Starting at the line that contains "You are a GUI", quote every line through the end of the entries, word for word, skipping the pictures.

[Collection entries]
↓↓↓
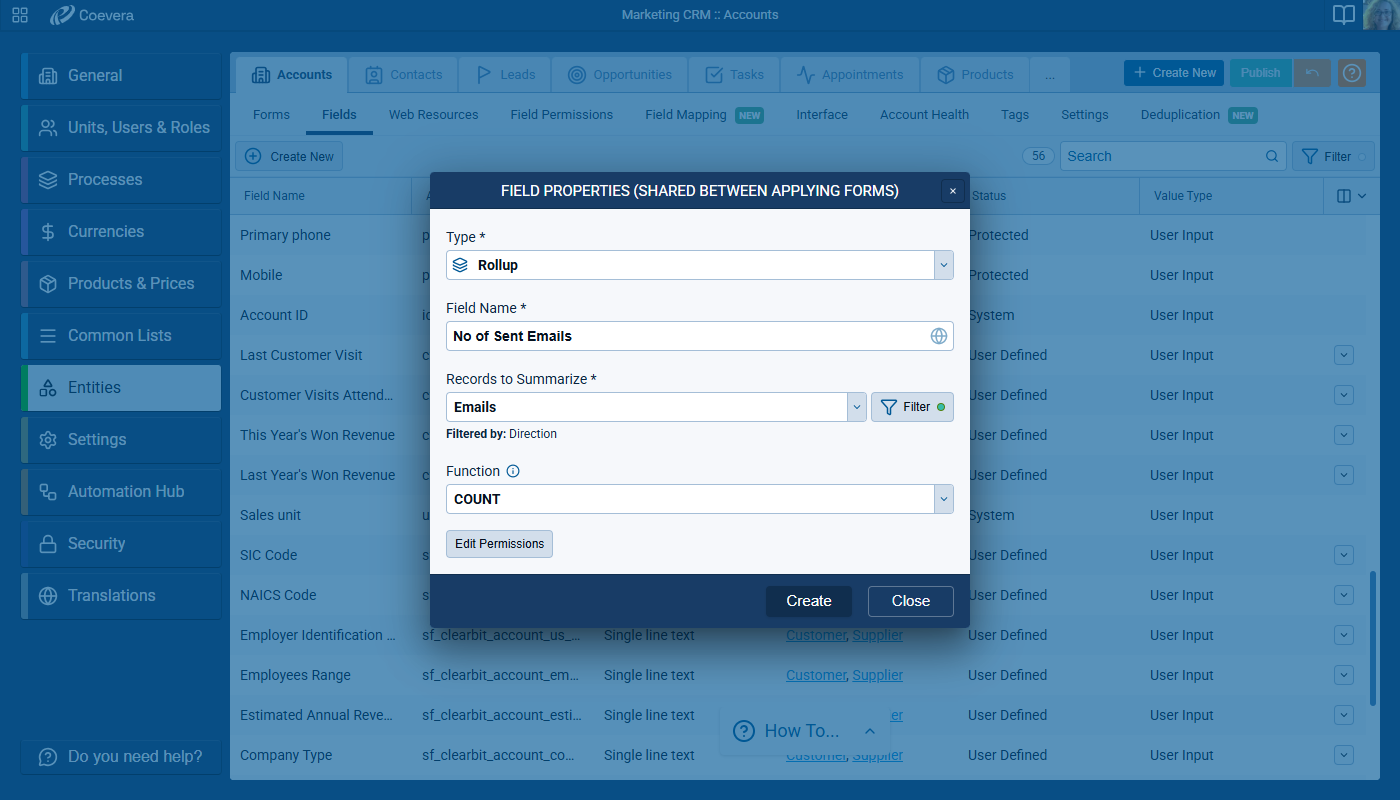Image resolution: width=1400 pixels, height=800 pixels.
Task: Click into the Field Name text input
Action: click(685, 336)
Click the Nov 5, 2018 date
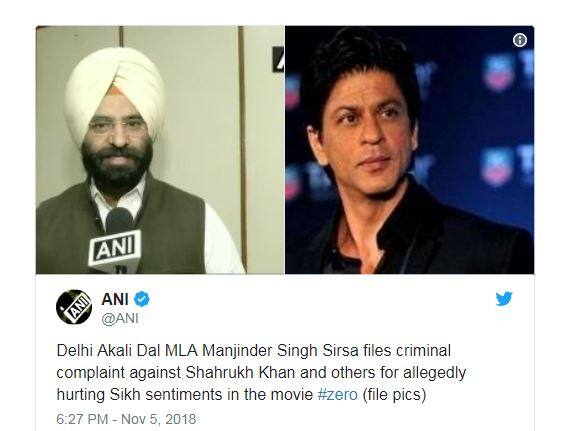The image size is (564, 431). point(159,419)
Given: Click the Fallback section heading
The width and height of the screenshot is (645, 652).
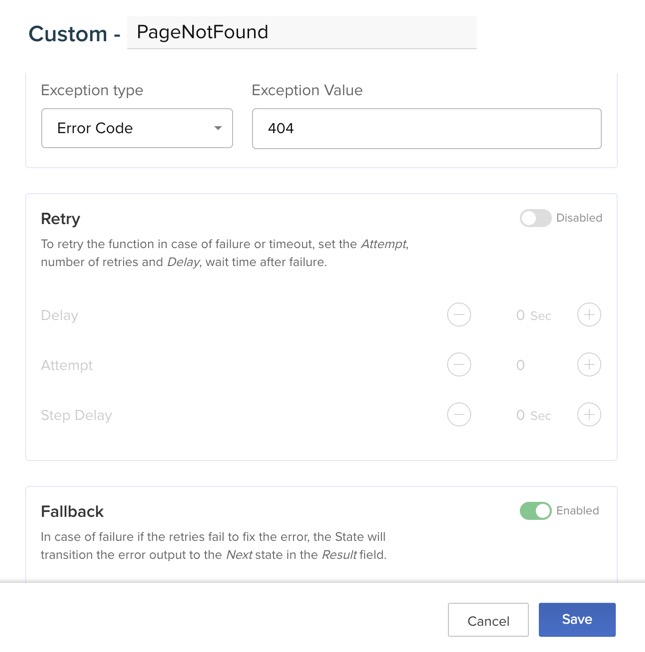Looking at the screenshot, I should click(x=72, y=511).
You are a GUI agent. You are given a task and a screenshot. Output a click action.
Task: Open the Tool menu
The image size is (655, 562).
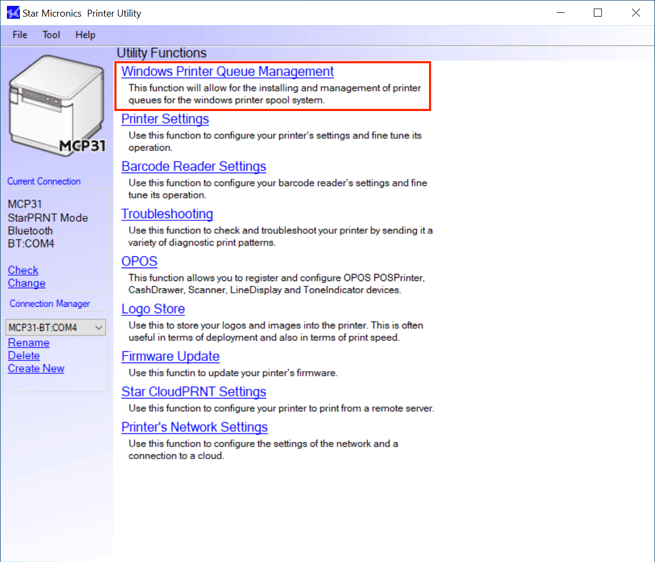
↑↑↑
• RESPONSE AREA:
You are a GUI agent. You are given a task and a screenshot. Output a click action.
Task: Open the Tool menu
The image size is (655, 562).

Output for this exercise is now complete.